Posted by Carlos Hernández, Software Engineer
One of the biggest advantages of SLR cameras over camera phones is the ability to achieve shallow depth of field and bokeh effects. Shallow depth of field makes the object of interest “pop” by bringing the foreground into focus and de-emphasizing the background. Achieving this optical effect has traditionally required a big lens and aperture, and therefore hasn’t been possible using the camera on your mobile phone or tablet.
That all changes with Lens Blur, a new mode in the Google Camera app. It lets you take a photo with a shallow depth of field using just your Android phone or tablet. Unlike a regular photo, Lens Blur lets you change the point or level of focus after the photo is taken. You can choose to make any object come into focus simply by tapping on it in the image. By changing the depth-of-field slider, you can simulate different aperture sizes, to achieve bokeh effects ranging from subtle to surreal (e.g., tilt-shift). The new image is rendered instantly, allowing you to see your changes in real time.
Lens Blur replaces the need for a large optical system with algorithms that simulate a larger lens and aperture. Instead of capturing a single photo, you move the camera in an upward sweep to capture a whole series of frames. From these photos, Lens Blur uses computer vision algorithms to create a 3D model of the world, estimating the depth (distance) to every point in the scene. Here’s an example — on the left is a raw input photo, in the middle is a “depth map” where darker things are close and lighter things are far away, and on the right is the result blurred by distance:
Here’s how we do it. First, we pick out visual features in the scene and track them over time, across the series of images. Using computer vision algorithms known as Structure-from-Motion (SfM) and bundle adjustment, we compute the camera’s 3D position and orientation and the 3D positions of all those image features throughout the series.
Once we’ve got the 3D pose of each photo, we compute the depth of each pixel in the reference photo using Multi-View Stereo (MVS) algorithms. MVS works the way human stereo vision does: given the location of the same object in two different images, we can triangulate the 3D position of the object and compute the distance to it. How do we figure out which pixel in one image corresponds to a pixel in another image?
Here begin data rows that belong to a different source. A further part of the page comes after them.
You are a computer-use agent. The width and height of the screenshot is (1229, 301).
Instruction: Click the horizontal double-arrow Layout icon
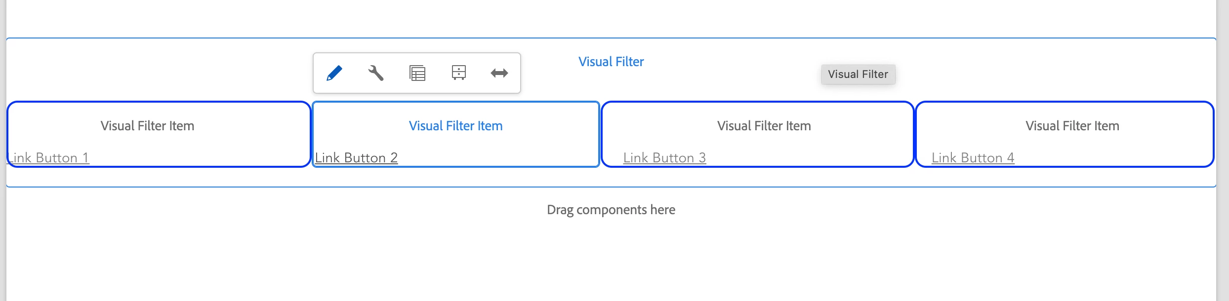tap(499, 73)
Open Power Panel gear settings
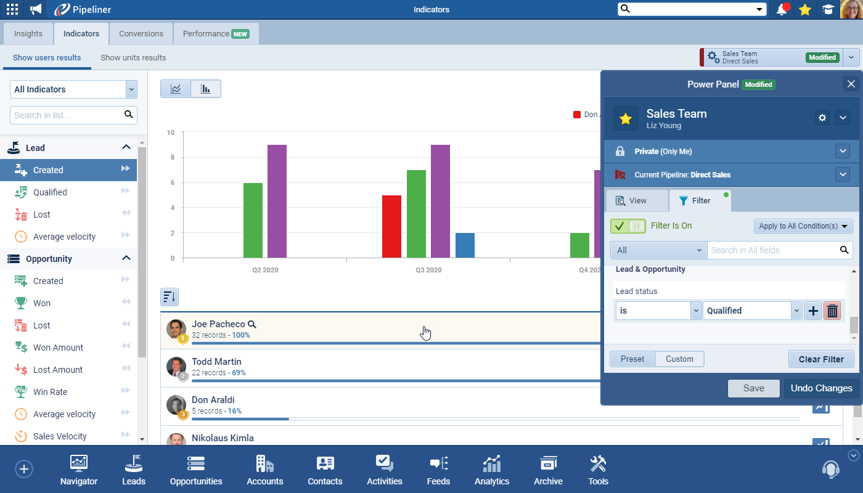The image size is (863, 493). pyautogui.click(x=822, y=118)
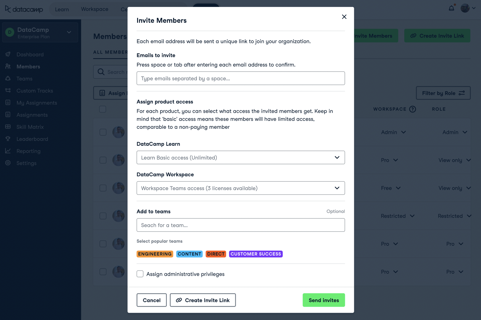Click the Leaderboard trophy icon
This screenshot has height=320, width=481.
(8, 139)
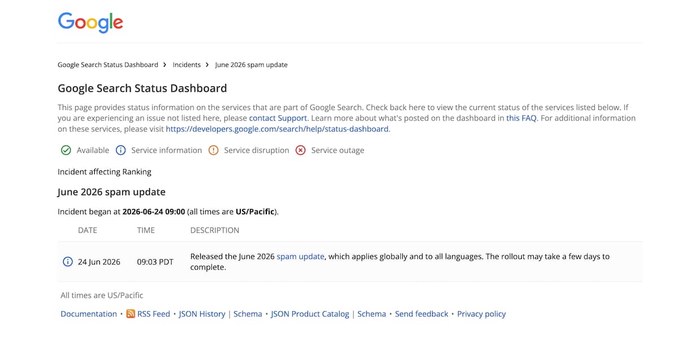This screenshot has width=677, height=362.
Task: Click the chevron after Incidents breadcrumb
Action: pos(207,65)
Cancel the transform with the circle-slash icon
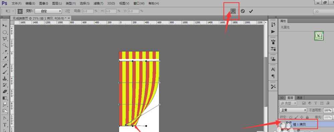This screenshot has width=334, height=132. [242, 11]
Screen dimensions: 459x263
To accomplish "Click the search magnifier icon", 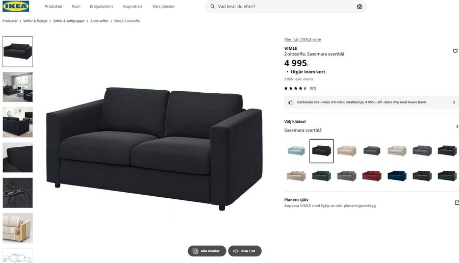I will pos(213,6).
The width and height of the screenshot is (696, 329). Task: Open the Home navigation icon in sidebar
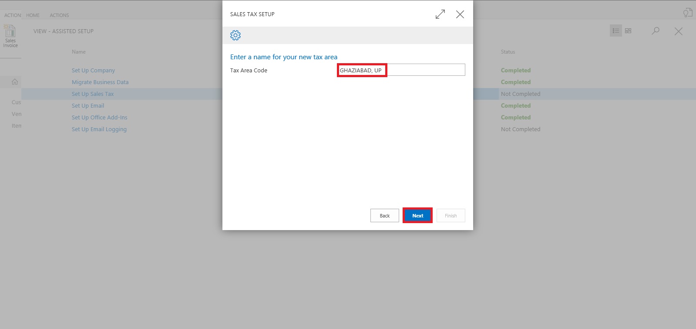15,82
MVS measures how similar they are — on mobile devices, one particularly simple and efficient way is computing the Sum of Absolute Differences (SAD) of the RGB colors of the two pixels.
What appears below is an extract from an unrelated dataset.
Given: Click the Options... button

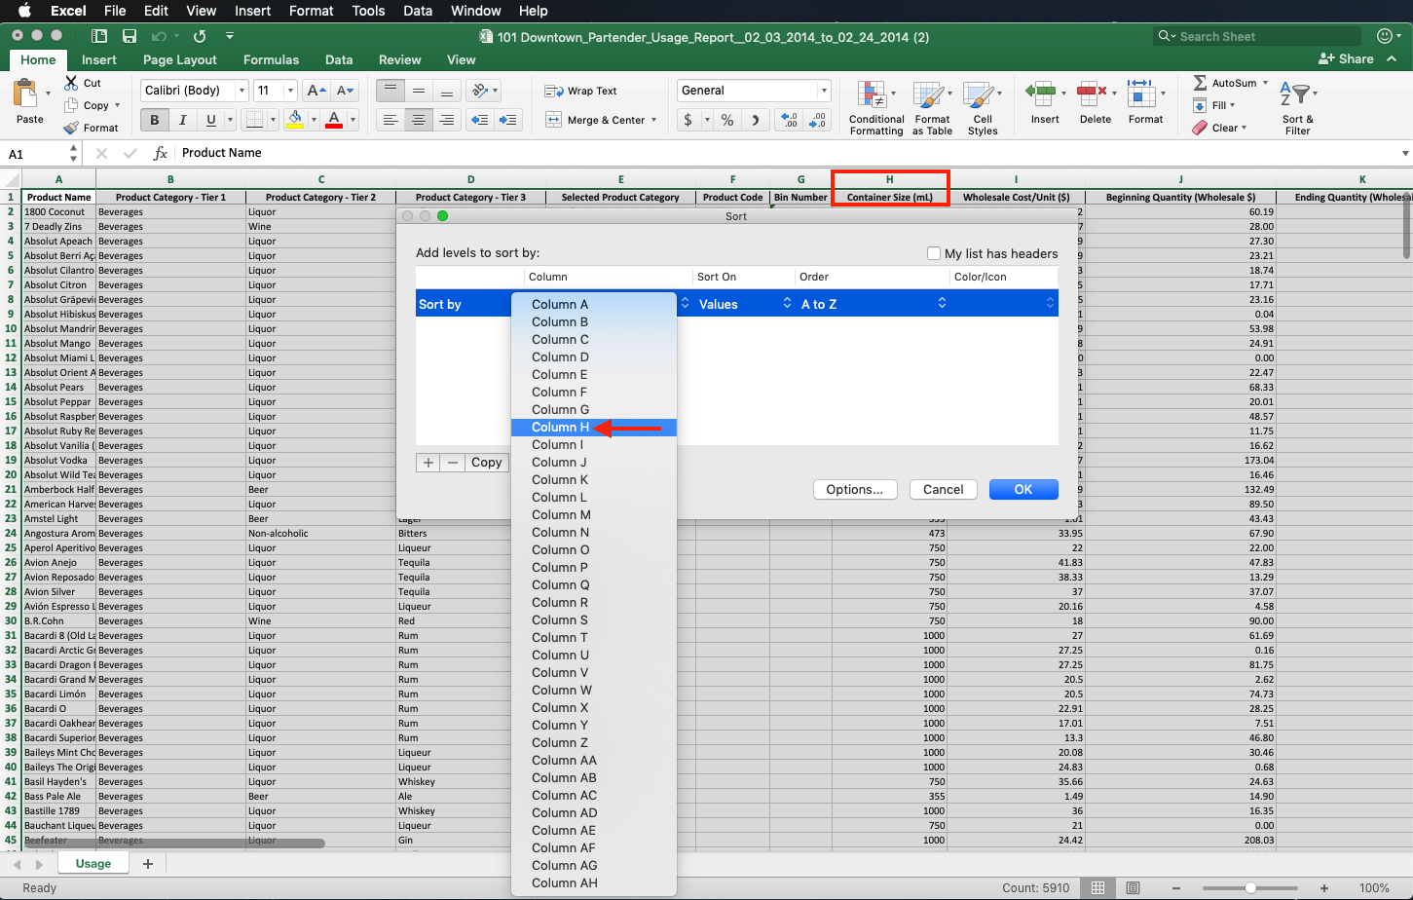Looking at the screenshot, I should tap(854, 490).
Now it’s an optimization problem: we try to build a depth map where all the corresponding pixels are most similar to each other. But that’s typically not a well-posed optimization problem — you can get the same similarity score for different depth maps. To address this ambiguity, the optimization also incorporates assumptions about the 3D geometry of a scene, called a “prior,” that favors reasonable solutions. For example, you can often assume two pixels near each other are at a similar depth. Finally, we use Markov Random Field inference methods to solve the optimization problem.
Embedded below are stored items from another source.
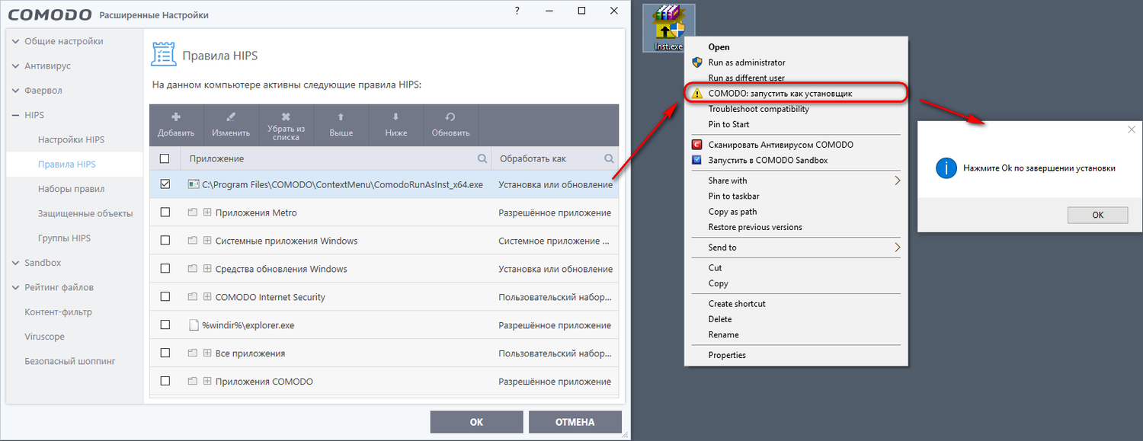Click the Выше (move up) arrow icon
The height and width of the screenshot is (441, 1143).
(x=341, y=117)
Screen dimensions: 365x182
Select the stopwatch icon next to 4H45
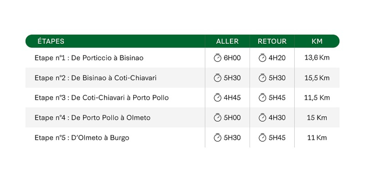[x=217, y=98]
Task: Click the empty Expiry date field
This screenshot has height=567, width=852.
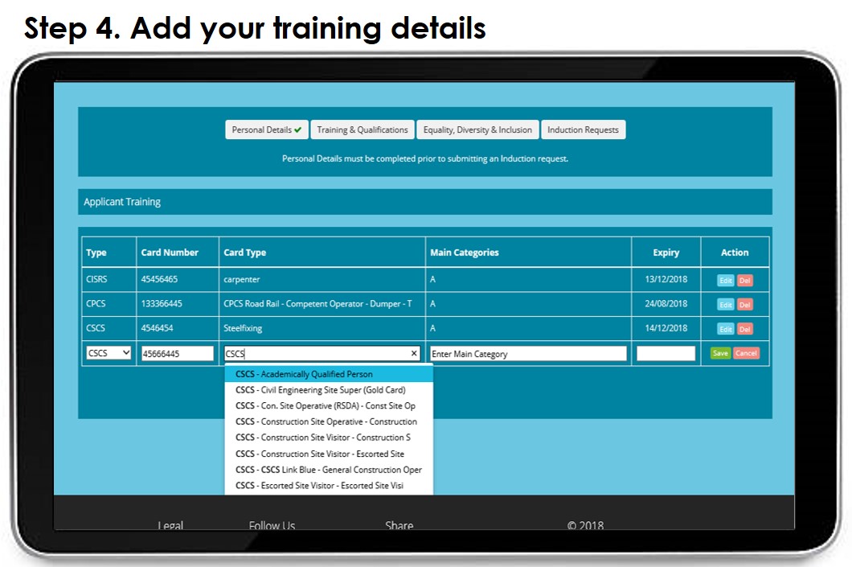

Having computed the depth map, we can re-render the photo, blurring pixels by differing amounts depending on the pixel’s depth, aperture and location relative to the focal plane. The focal plane determines which pixels to blur, with the amount of blur increasing proportionally with the distance of each pixel to that focal plane. This is all achieved by simulating a physical lens using the thin lens approximation.
The algorithms used to create the 3D photo run entirely on the mobile device, and are closely related to the computer vision algorithms used in 3D mapping features like Google Maps Photo Tours and Google Earth. We hope you have fun with your bokeh experiments!